The Ball on Thankful Thursday



Tonight is the BIG art event that I made my "goal" to be ready for
when I was preparing for surgery and visualizing the future beyond the event.
I am feeling a lot like myself...plus still euphorically grateful and mellow.
 
I'm not gonna lie, I spent a good portion of last night going through outfit options...
I even stopped at a shop I had seen a cute skirt at months ago thinking "why not get something new?" The skirt I had seen was long gone...and so I went home to look through my options.
What I settled on is a pencil skirt and retro sweater....black and black with a white collar.
Slim fit, and I had to just let go of the fact that, although I feel lighter, there doesn't seem to be an outward reflection of that. I will wear my glee as the shinny accessory!
I am a classic hourglass/pear girl...considering that I come from thick stocked women that are all shaped like apples my pear shape is an anomaly.
I recently recall  hearing an interview that studied people and how they responded to certain shaped people. Hourglass/pear shaped women made people evoked associations with power and sexuality.
I used that as a mantra to love my body even more.
I was able to finally get the last glue to give up it's hold on my skin and it revealed my new button.
I now have an innie AND an outie!
Another new element for my rebirth!


 
Tonight is work: socializing mixed with business. It involves a lot of talking about methods of making and expressions of emotions, processes. Purpose and drive, vision and execution.
I have to be very present and very engaged.
The last two years I have been part of this event have been like old school New York art openings. There are three to four people between you and the work, the place is packed and filled with energy and beautiful people. Amazing people watching, and electricity!
 
It also requires a lot of your body, in social parties there is often a place to sit, or a little rest spot to escape to. For me, I commit to the whole night, from open to close, I am there to talk about my work and learn who people are, how they are connected to each other, get cards and hear what they are seeing, making or thinking about work.
This evening will require me to be standing in heels on a cement floor for three plus hours being engaged and social. I have a few dear friends that are planning on coming up to see the circus.
I am excited about it, and when they said
"we know you are working so we will just wave"
I begged them to please not do that...as my friend you allow me to take a break,
 they will be the little seat and room to breathe.

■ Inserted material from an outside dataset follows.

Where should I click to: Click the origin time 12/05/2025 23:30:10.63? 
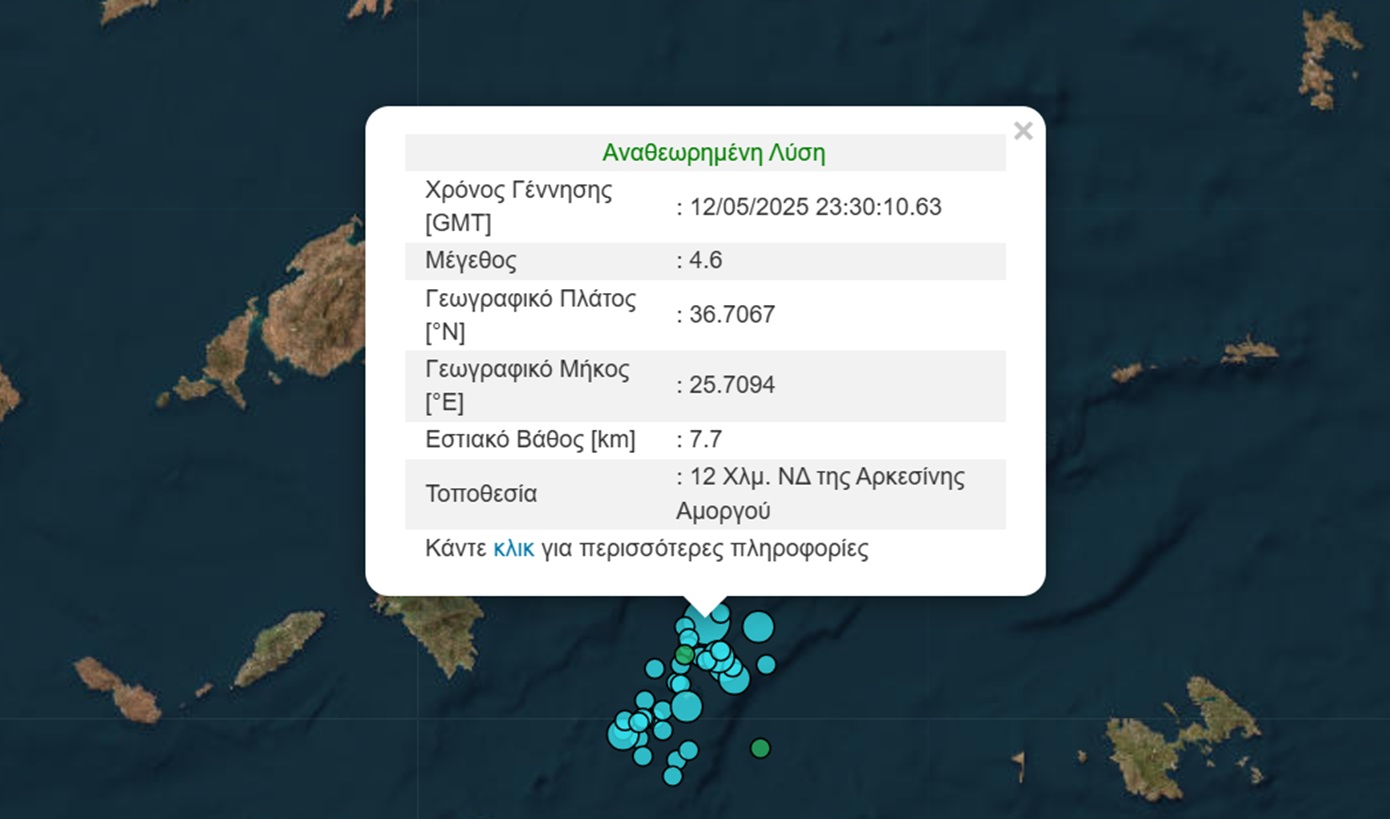tap(814, 207)
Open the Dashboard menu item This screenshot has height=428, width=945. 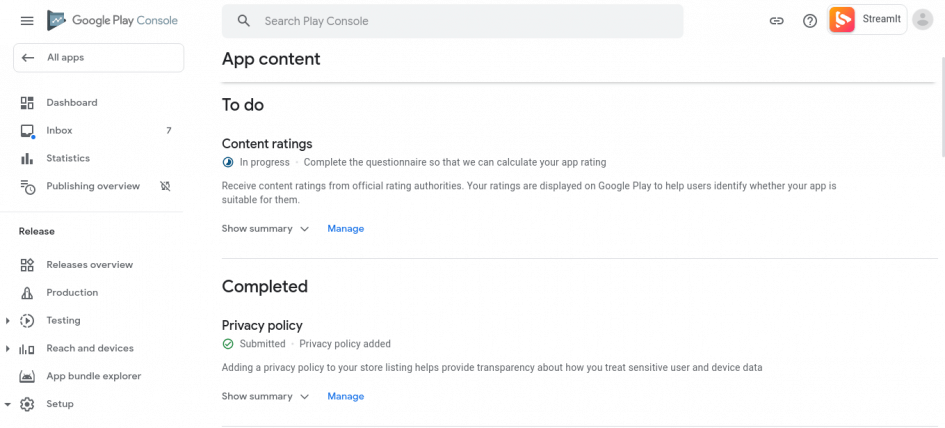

I am so looking forward to what this evening celebrates, and marks for me.
I have made it, and it is gonna be a party from now on!

2 comments:

alloallo said...

this all sounds arty and fabulous, if a bit of a physical trial! Hope you're feeling okay and that it went amazingly.

Mali said...

Ditto. I hope it went great. I loved the sound of your outfit. And I love that your friends can be a "little space to sit and breathe." Good friends are like that.